|Cars often are big attention grabbers. Is it a wise career move to show up at work in a car that’s nicer than the one your boss drives?|
|Maybe this is something you better consider, especially if you have a salary review coming up. USA TODAY surveyed several CEO’s and found that the answer varied. Some believed it was okay to pull into the parking lot driving wheels a cut above. That would fit the image of CEOs as free-market disciples who allow underlings to buy what they want – even if they upstage the boss. These employers encourage employees to buy cars out of their league because expensive tastes and debt motivate. These fancy car tastes are believed to correlate with goals, ambitions and aspirations. If the topic ever comes up, many of these employers suggest employees should treat themselves because they work hard and therefore should drive in style.|
|However, on the other side of the argument several CEOs believed this isn’t a responsible move because it displays a lack of judgment. Employers in this category claim they worry about workers over –extending themselves in this poor economy and source of funds.
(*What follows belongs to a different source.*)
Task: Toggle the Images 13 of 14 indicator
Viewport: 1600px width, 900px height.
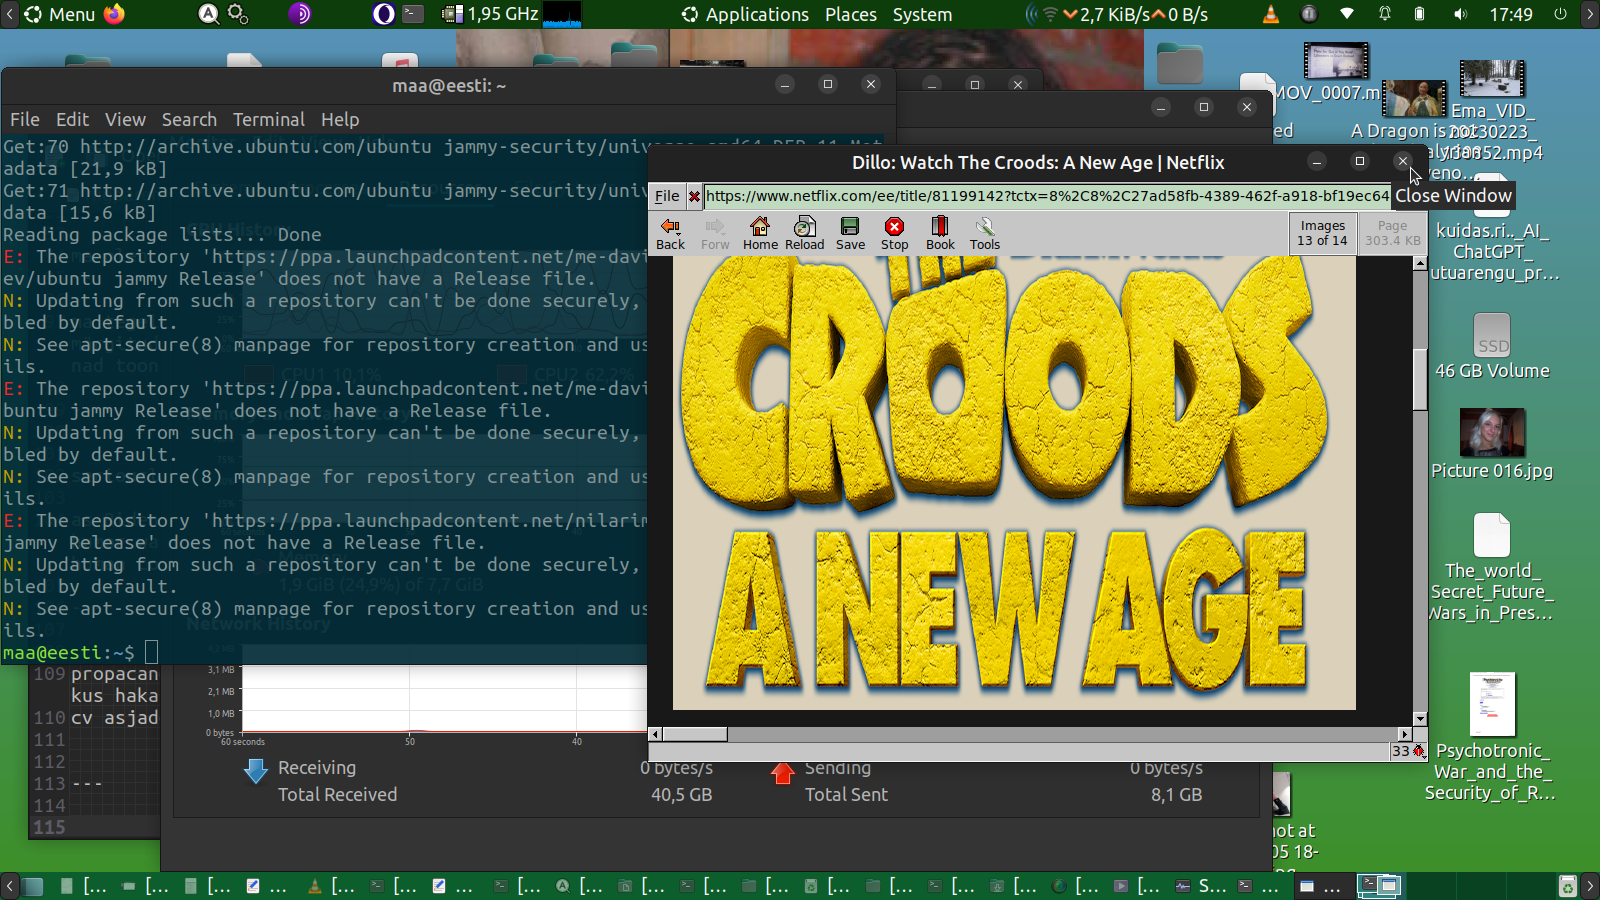Action: click(1322, 233)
This worry also stems from the concern that employees with such nice cars will open up their company to risk because of financially irresponsibility. So is your boss a good guy if they worry about your financial maturity or is it none of their business?|
|The USA TODAY claims that none of the CEO’s feel threatened or jealous.|
|Conversely, in some cases, it could be difficult to find a cheaper car than the boss drives. Plus, a car can say a lot about the person in the corner office.
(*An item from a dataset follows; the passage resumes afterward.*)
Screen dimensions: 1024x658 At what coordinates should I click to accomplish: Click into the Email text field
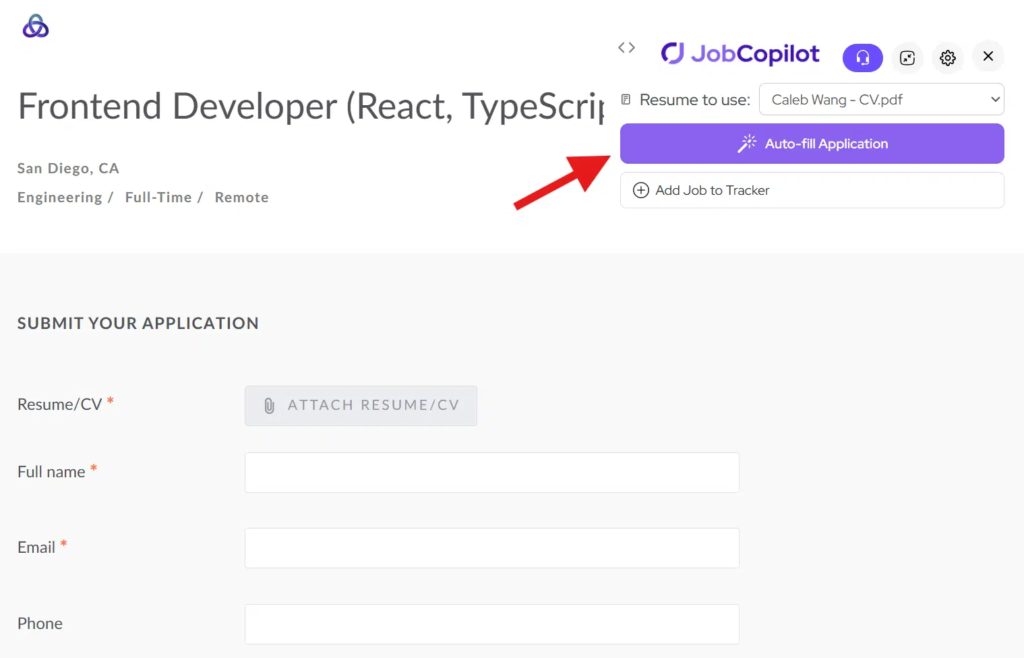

The argument works in both ways. What CEOs drive offers an insider look into their persona as well. Is your boss eco-friendly and driving a hybrid, cheap milking a clunker or flashy with all the bells and whistles. In 2007/2008 BMW was the most popular make driven by the C-level executives on the survey TheLadders.com conducted for USA TODAY. Yet BMWs accounted for only 13% of the total, followed by Ford at 7% and Lexus at 5%. A separate USA TODAY survey of 90 CEOs found 13% drive a BMW, 12% a Mercedes and 10% a Toyota.
Overall, this is an everyday concern, for most people cars are an extension of their values and persona. So what do you think?